» Task statement
Tally how many lines in the data hold the word "will", and give the result with no other text.

» Task material

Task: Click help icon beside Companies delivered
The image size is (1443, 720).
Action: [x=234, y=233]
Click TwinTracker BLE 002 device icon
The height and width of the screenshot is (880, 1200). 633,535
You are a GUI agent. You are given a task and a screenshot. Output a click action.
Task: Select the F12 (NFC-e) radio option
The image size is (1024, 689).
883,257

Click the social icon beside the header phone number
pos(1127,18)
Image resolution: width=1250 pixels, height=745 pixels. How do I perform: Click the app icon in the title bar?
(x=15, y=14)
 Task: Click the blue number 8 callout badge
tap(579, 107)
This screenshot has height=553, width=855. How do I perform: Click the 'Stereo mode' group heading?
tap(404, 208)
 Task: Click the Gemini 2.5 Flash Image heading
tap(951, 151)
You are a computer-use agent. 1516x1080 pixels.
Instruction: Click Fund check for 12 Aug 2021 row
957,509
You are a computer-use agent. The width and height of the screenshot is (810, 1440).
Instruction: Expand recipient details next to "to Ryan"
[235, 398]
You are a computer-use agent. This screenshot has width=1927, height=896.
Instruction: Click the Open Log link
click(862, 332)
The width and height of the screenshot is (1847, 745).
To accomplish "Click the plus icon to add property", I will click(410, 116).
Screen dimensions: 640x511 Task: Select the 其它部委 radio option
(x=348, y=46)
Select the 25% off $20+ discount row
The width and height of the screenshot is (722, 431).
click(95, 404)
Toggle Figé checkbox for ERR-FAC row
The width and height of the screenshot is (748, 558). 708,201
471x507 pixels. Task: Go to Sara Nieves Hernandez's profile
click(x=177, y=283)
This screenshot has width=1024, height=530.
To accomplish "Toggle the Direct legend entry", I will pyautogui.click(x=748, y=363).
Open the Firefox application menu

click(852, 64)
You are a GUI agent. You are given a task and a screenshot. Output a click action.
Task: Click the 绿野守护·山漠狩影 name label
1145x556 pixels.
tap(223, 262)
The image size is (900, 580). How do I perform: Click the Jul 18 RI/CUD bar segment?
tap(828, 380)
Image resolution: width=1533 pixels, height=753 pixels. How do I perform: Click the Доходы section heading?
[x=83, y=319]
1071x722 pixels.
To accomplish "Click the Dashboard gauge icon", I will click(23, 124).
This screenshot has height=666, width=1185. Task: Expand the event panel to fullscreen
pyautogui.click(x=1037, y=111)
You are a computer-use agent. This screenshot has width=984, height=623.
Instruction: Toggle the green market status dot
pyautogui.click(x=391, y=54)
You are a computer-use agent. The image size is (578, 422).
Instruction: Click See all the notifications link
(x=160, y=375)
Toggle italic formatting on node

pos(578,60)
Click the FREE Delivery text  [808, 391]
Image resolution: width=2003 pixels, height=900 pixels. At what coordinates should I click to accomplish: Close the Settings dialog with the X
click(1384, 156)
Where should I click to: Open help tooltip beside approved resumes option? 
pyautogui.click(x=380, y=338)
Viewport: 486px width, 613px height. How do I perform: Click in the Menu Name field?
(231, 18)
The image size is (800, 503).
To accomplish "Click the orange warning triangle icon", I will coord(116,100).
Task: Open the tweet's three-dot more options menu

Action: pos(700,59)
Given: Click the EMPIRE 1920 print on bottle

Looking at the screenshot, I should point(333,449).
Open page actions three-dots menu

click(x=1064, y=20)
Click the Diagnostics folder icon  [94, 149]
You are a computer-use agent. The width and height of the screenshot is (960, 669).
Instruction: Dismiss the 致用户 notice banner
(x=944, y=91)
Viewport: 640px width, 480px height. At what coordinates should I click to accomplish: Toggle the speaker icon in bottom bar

» Solution below
4